Wednesday, October 19, 2011

YEAST ROLLS AND CINNAMON ROLLS


3 and ½  cups flour
1 package dry yeast
1 and ¼ cups whole milk
¼ cup sugar
¼ cup Crisco shortening
1 t. salt
1 egg

Instructions:
*In a mixing bowl, combine 1 and ½ cups of the flour and the yeast.  Heat milk, sugar, Crisco and salt just until very warm (115-120 degrees)-----stirring constantly until shortening almost melts.  Add to dry mixture; add egg.  With an electric mixer, beat at low speed for 30 seconds and scrape down the bowl.  Beat 3 minutes more at high speed.  Stir in the remaining flour by hand to make a soft dough.  Shape into ball and place in a lightly greased large bowl, then turn the soft ball over once to coat the other side.  Cover and let rise in a warm place until double for 1-2 hours.   Dough may also be placed in the refrigerator for up to 2 days at this point if not being used the same day it is made.

*Punch down dough.  Turn out onto floured surface.  Cover and let rest for 10 minutes.  Shape into desire rolls.  I usually use greased muffin tins and place 3 small balls (1/2 in diameter-each) into each space---this makes a clover leaf-type roll.  Cover and let rise in a warm place until double (30-45 minutes).  Bake at 400 degrees for 10-12 minutes or until rolls are done.

BONUS CINNAMON ROLL RECIPE:
*Using the yeast roll dough recipe, roll out the dough after the initial rising of 1-2 hours (or the refrigerated dough) onto a lightly floured surface, into a rectangle about ½ inch thick.

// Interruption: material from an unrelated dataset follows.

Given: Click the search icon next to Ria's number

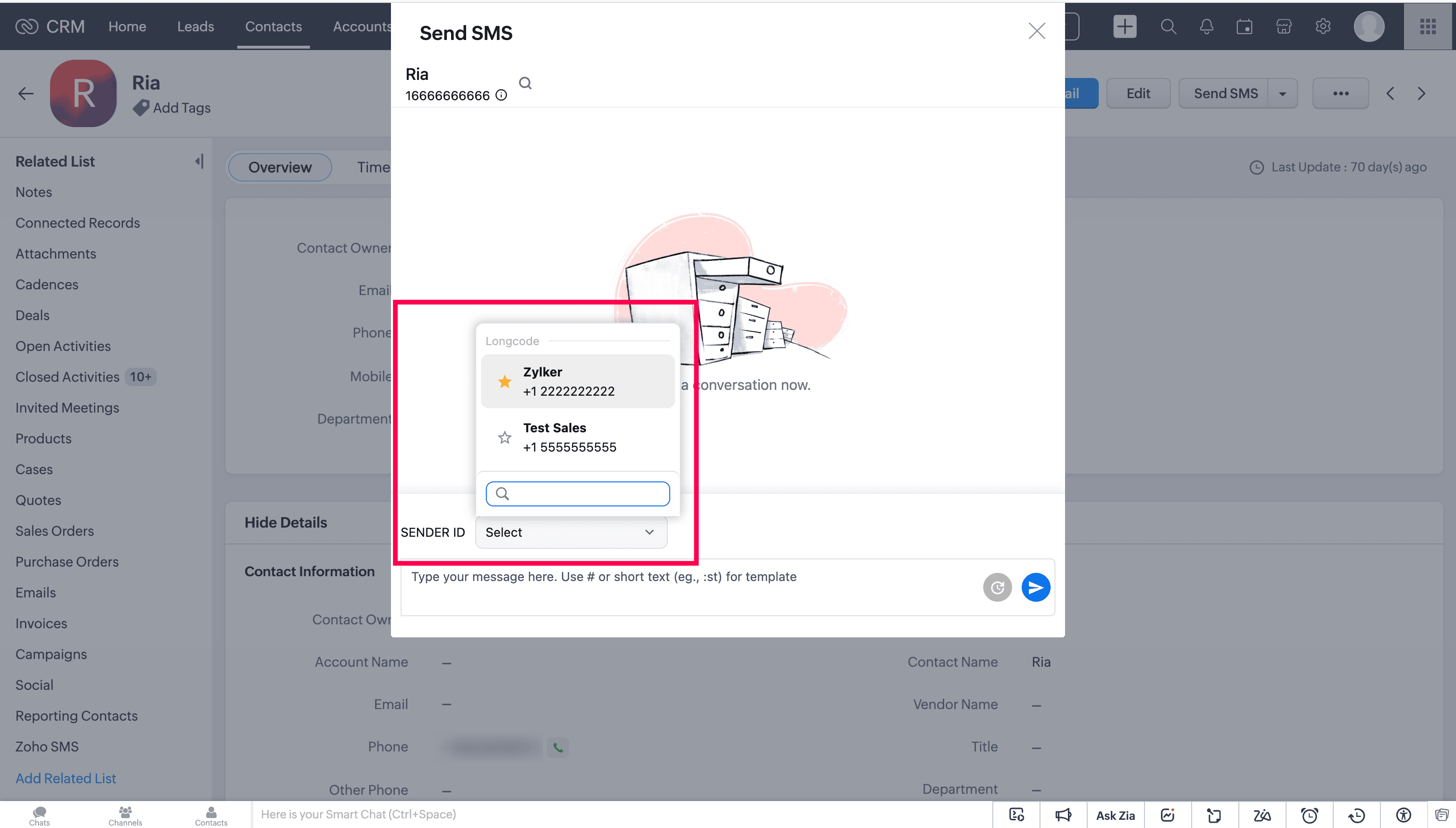Looking at the screenshot, I should [x=525, y=84].
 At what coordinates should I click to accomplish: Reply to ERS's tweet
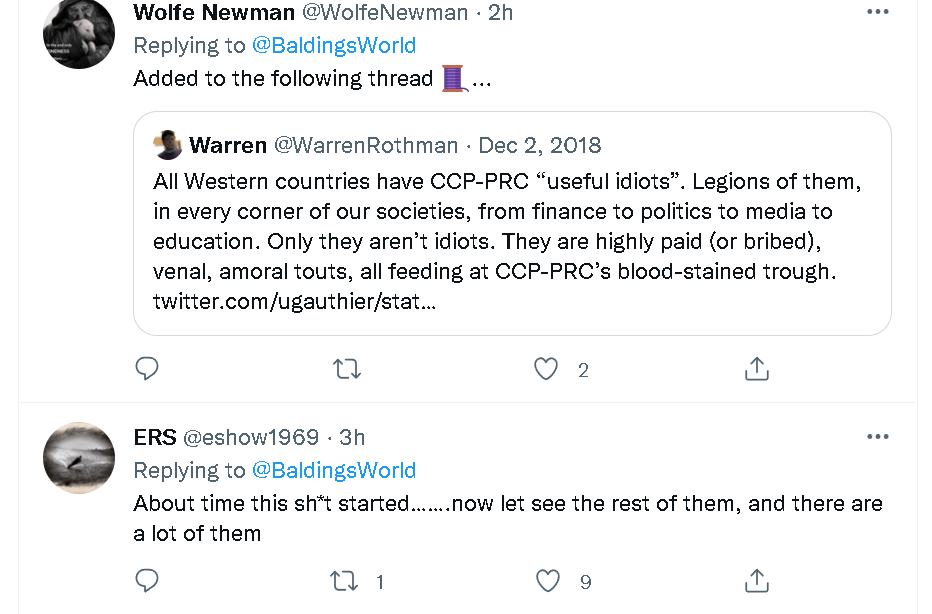pyautogui.click(x=147, y=580)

*In a mixing bowl, combine the following filling:
1 and ½ cups packed light brown sugar
½ cup flour
4 T. Cinnamon
1 cup (2 sticks or squares) butter, melted
*Spread filling across entire surface of the rolled out rectangle
*Roll like a jelly roll, beginning with the long side of the rectangle closest to you.
*Using a clean piece of kitchen twine or heavy thread (or a serrated, sharp knife), cut into 1 inch slices. 
*Place cut side down on a  greased baking sheet or Pyrex baking dish. Let rise in a warm place until double for 30-45 minutes.  Bake at 375 degrees for 20 minutes or until done and frost.

Frosting:
*6 T. butter,softened
2 cups confectioner’s sugar
¼ cup whole milk
2 t. vanilla
*In an electric mixer, cream butter—add sugar.  Beat in milk and vanilla.  Add more milk to thin----add more sugar to thicken.  Frosting should be slightly thin and translucent.  Frost cinnamon rolls while warm.